[Start of Attachment]

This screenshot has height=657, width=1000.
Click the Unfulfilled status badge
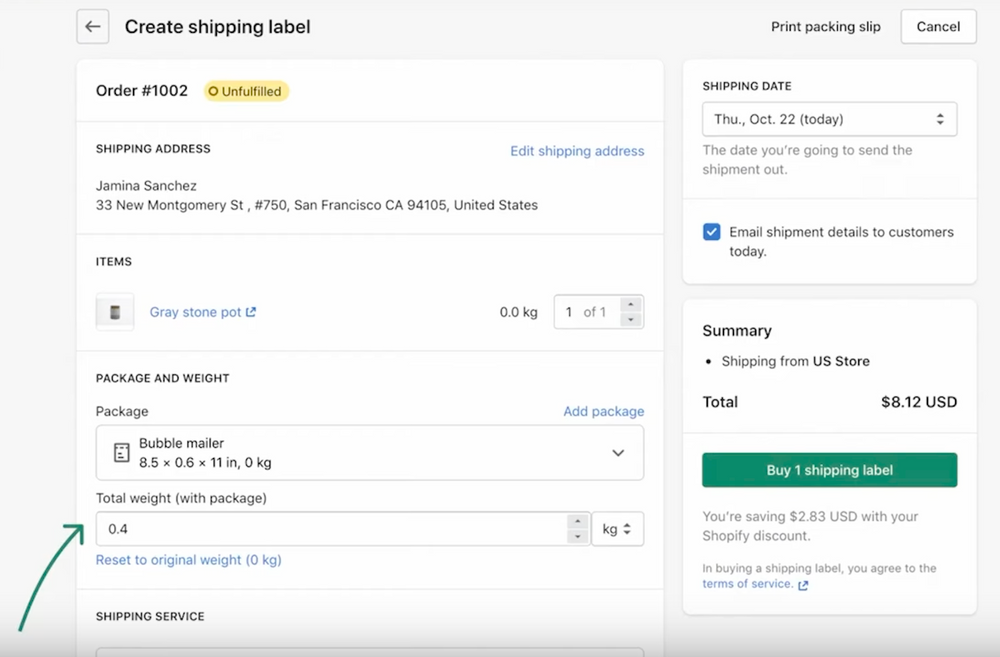[x=245, y=90]
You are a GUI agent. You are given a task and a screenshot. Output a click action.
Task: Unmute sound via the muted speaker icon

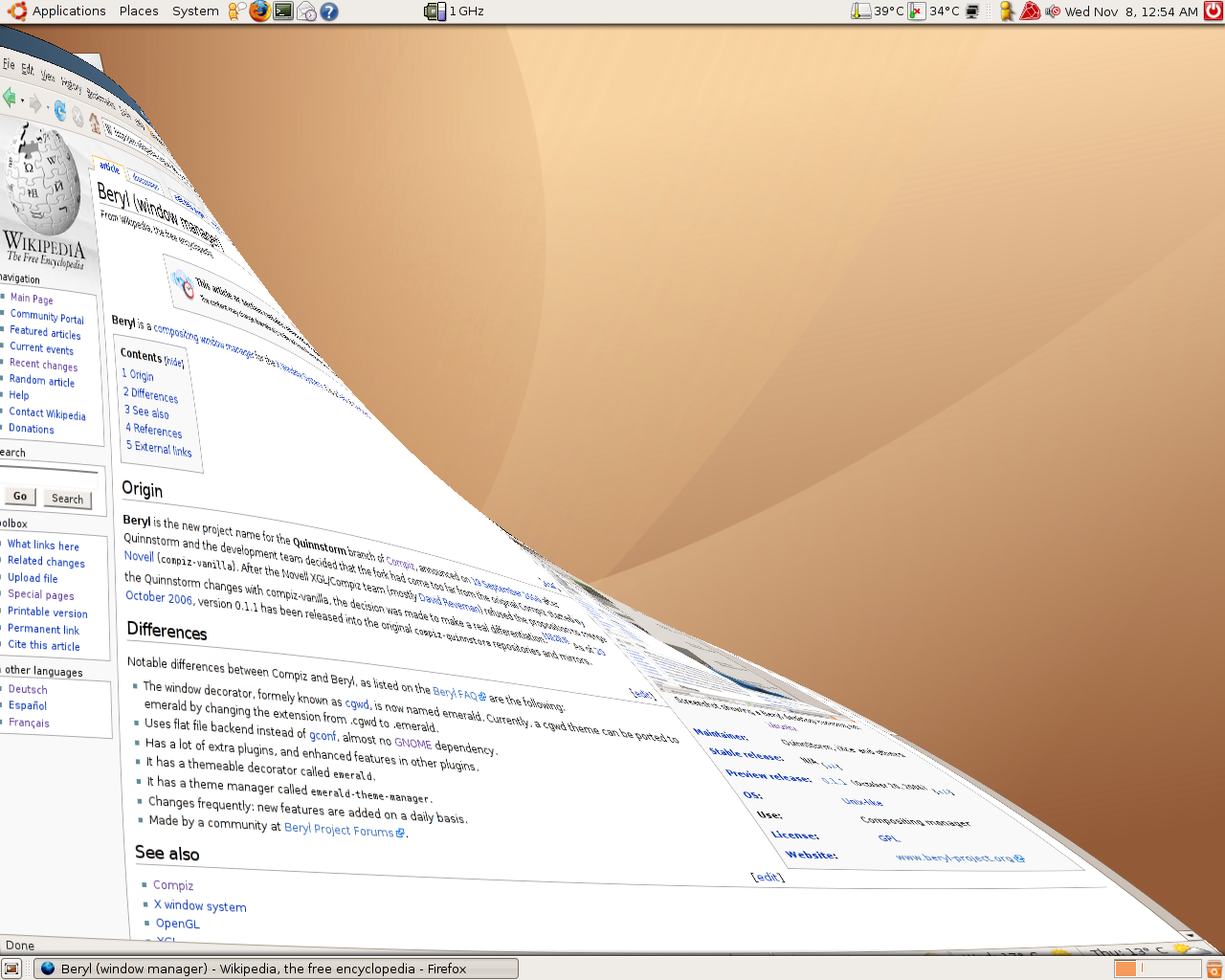coord(1053,11)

[End of Attachment]

Work instructions>
If a record contains a picture, leave the picture out and retype everything else exactly.

Result of this exercise>
This screenshot has height=657, width=1000.
Click the Unfulfilled status badge
[x=245, y=90]
You are a GUI agent. You are given a task and a screenshot. Output a click action.
Task: Unmute sound via the muted speaker icon

coord(1053,11)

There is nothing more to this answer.